A Kenyan woman living in Vermont is set to be part of a revolutionary step if a bill drafted to prohibit discrimination based on a person’s hair passes. 

The woman who shared her ordeal of being discriminated against due to her different hair noted that she feared her two sons may face the same predicament. 

She thus raised the matter with her state representative Mike Mrowicki who has co-sponsored a bill to prohibit discrimination based on a person’s hair.

“I introduced this bill at the request of constituent Angela Lawrence, who came to the US from Kenya at age 10, later joined the US Army and after that became the mother of 2 young boys.”

Vermont Representative Mike Mrowicki during a past event


Randolph T. Holhut

“She asked for this bill for her sons, hoping to prevent the kind of treatment all too many people of colour experience in regards to their hair,” he stated.

The bill was co-sponsored by Mrowicki counterpart Saudia LaMont who was looking to protect members of his constituent from being bullied for their texture and hair styles. 

“This bill aims to prevent an erasure and minimisation of the experiences of marginalised people,” Lamont stated.

According to the two representatives, more members of the constituents had faced constant discrimination due to their hair.
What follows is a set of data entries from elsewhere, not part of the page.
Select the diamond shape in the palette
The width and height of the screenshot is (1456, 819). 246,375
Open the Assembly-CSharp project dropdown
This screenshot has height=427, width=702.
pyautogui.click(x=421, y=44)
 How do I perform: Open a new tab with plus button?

Some of them were even affected while in school forcing the politicians to intervene. 

Additionally, the representatives noted that some of their constituents were denied jobs after being judged by the texture, style and type of their hair. 

They hence agreed that such models of recruitment were unfair as qualified candidates miss out on opportunities owing to their appearances.
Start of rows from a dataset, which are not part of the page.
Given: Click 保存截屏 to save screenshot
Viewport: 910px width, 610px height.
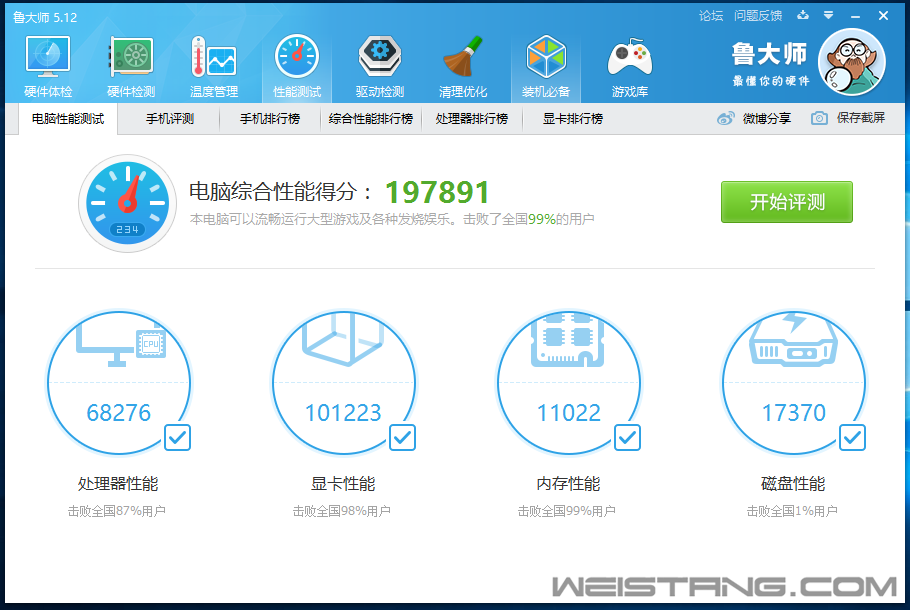Looking at the screenshot, I should pos(849,118).
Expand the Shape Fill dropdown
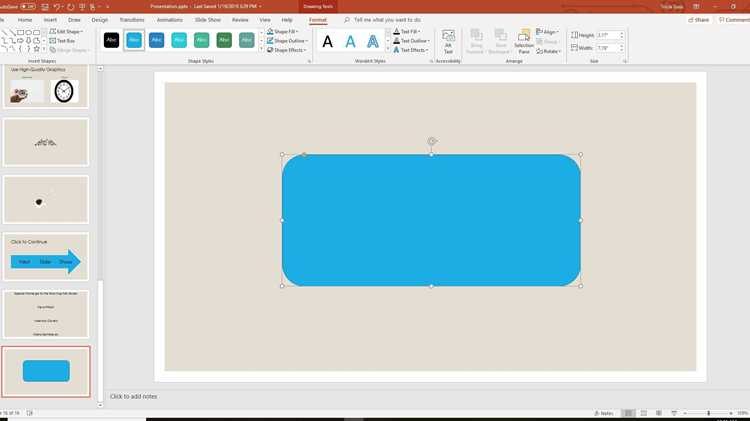The height and width of the screenshot is (421, 750). pyautogui.click(x=283, y=32)
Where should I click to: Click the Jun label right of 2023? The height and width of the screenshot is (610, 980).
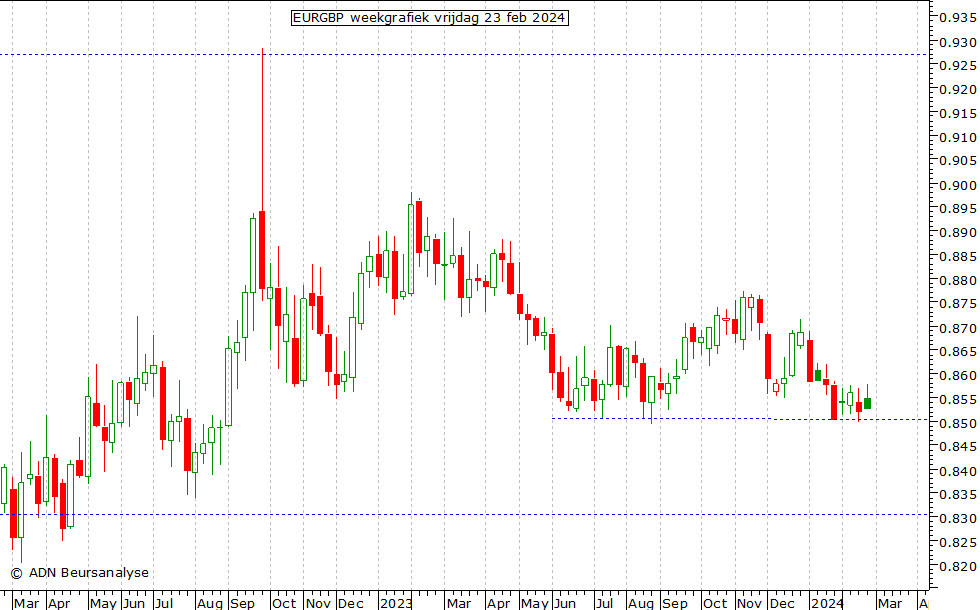[x=565, y=603]
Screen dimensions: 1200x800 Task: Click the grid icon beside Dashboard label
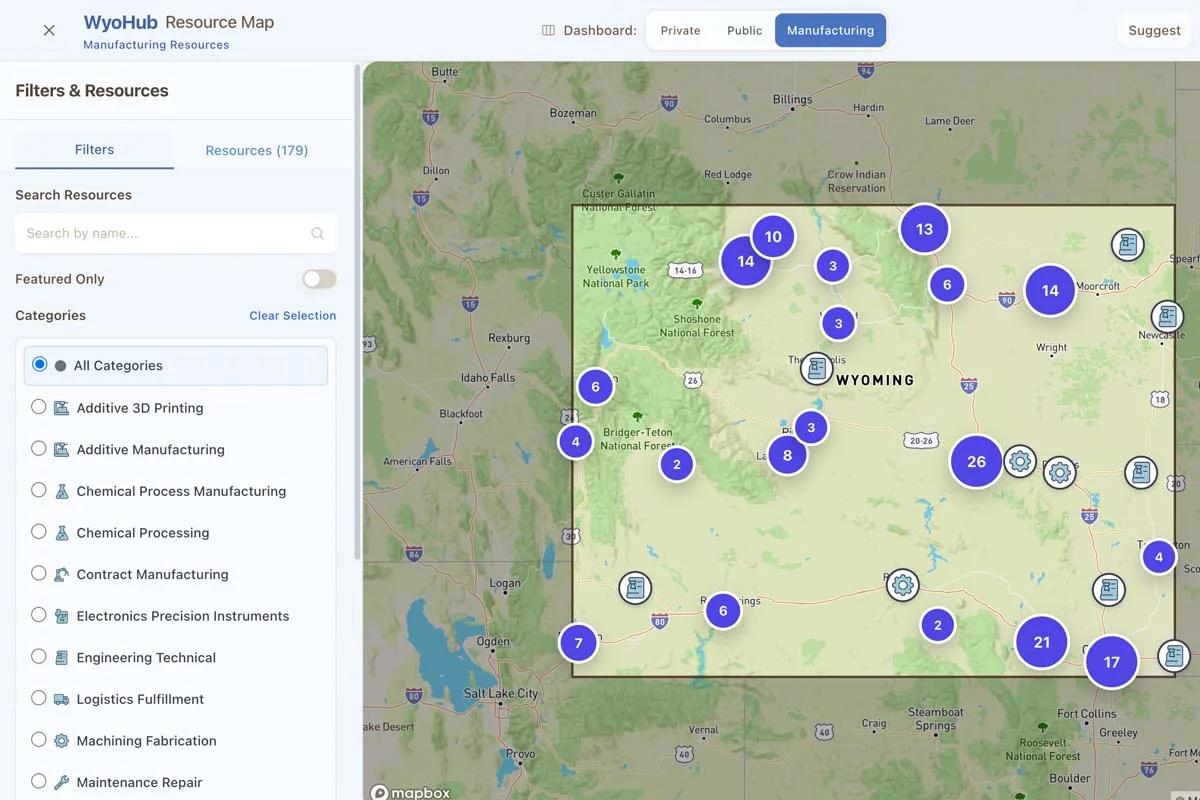click(x=547, y=30)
“The reality is that people of colour are often ostracized or mistreated because of their hair. It can be as seemingly innocent as people wanting to touch it — which is an invasion of people’s space,” Mrowicki remarked.
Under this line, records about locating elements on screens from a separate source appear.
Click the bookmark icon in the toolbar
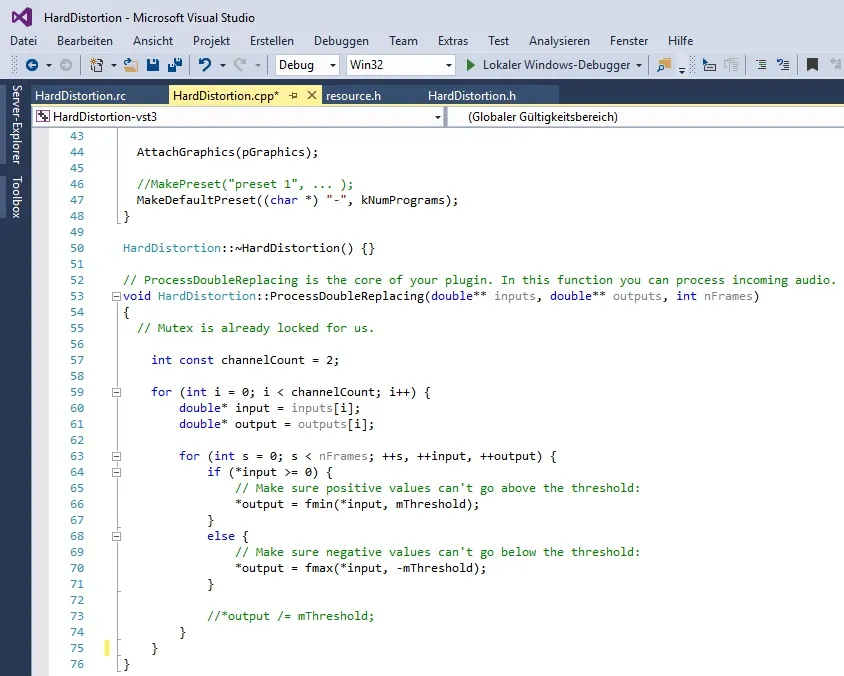844x676 pixels. coord(812,65)
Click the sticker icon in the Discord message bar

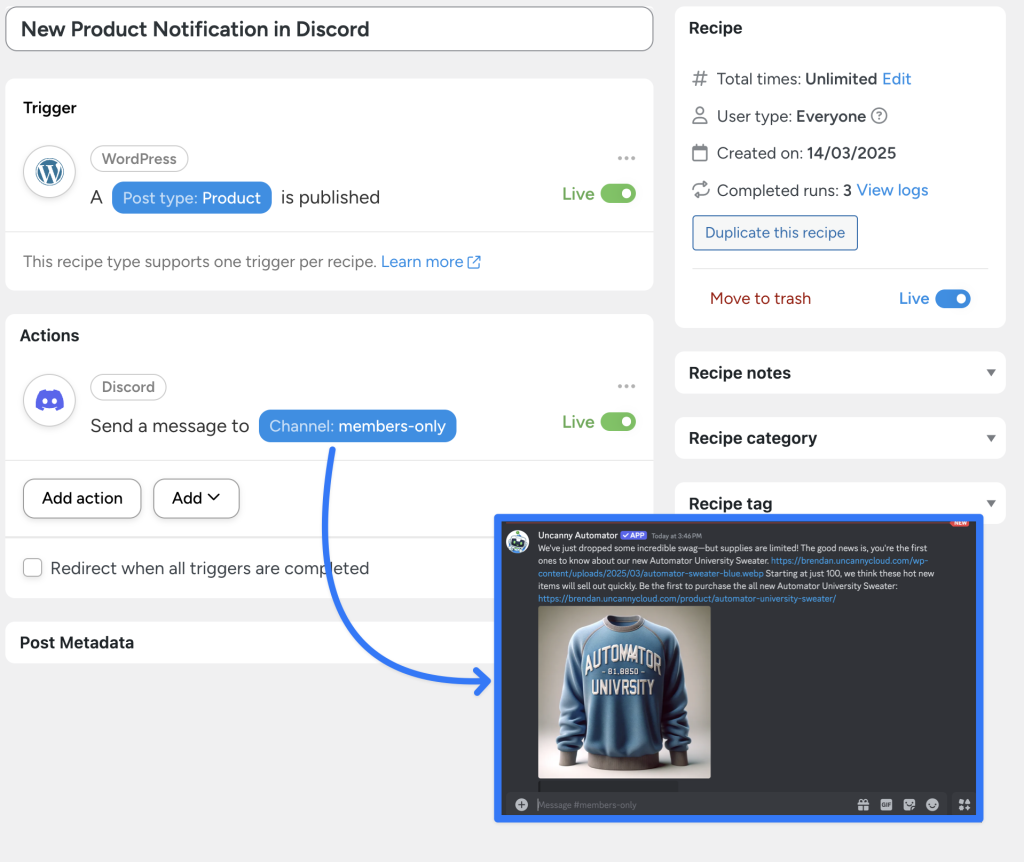(x=909, y=804)
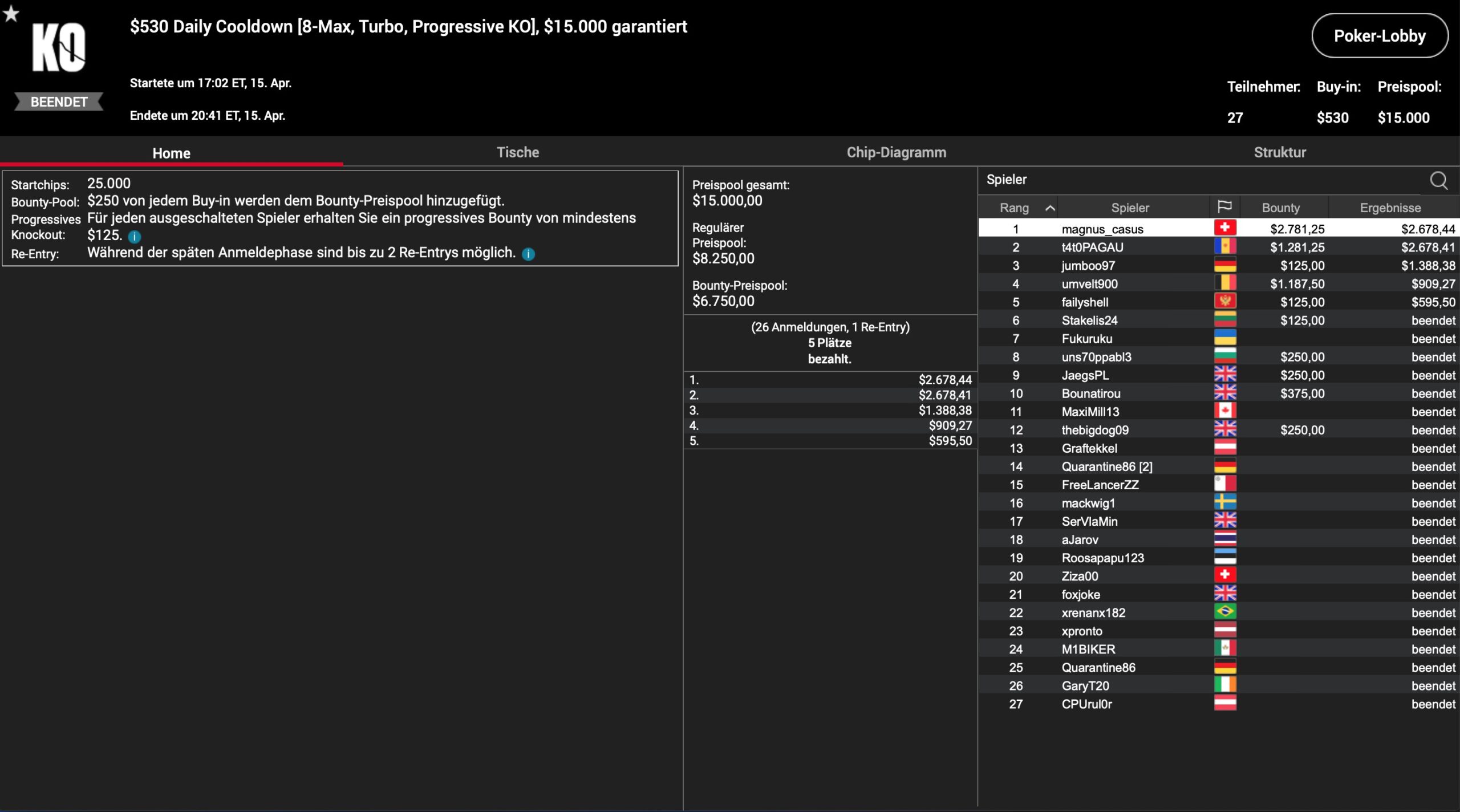
Task: Click info icon next to $125 bounty
Action: pyautogui.click(x=135, y=237)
Vermont House passed the bill on Wednesday and Mrowicki is hopeful that the Senate will approve it too before it’s sent to the governor to be signed into law. 

If approved, it would expand the anti-discrimination statute that prohibits bias in public places and calls for fair employment.

Vermont will also join other US states including California, New York, Washington and Texas, in prohibiting discrimination based on hair texture.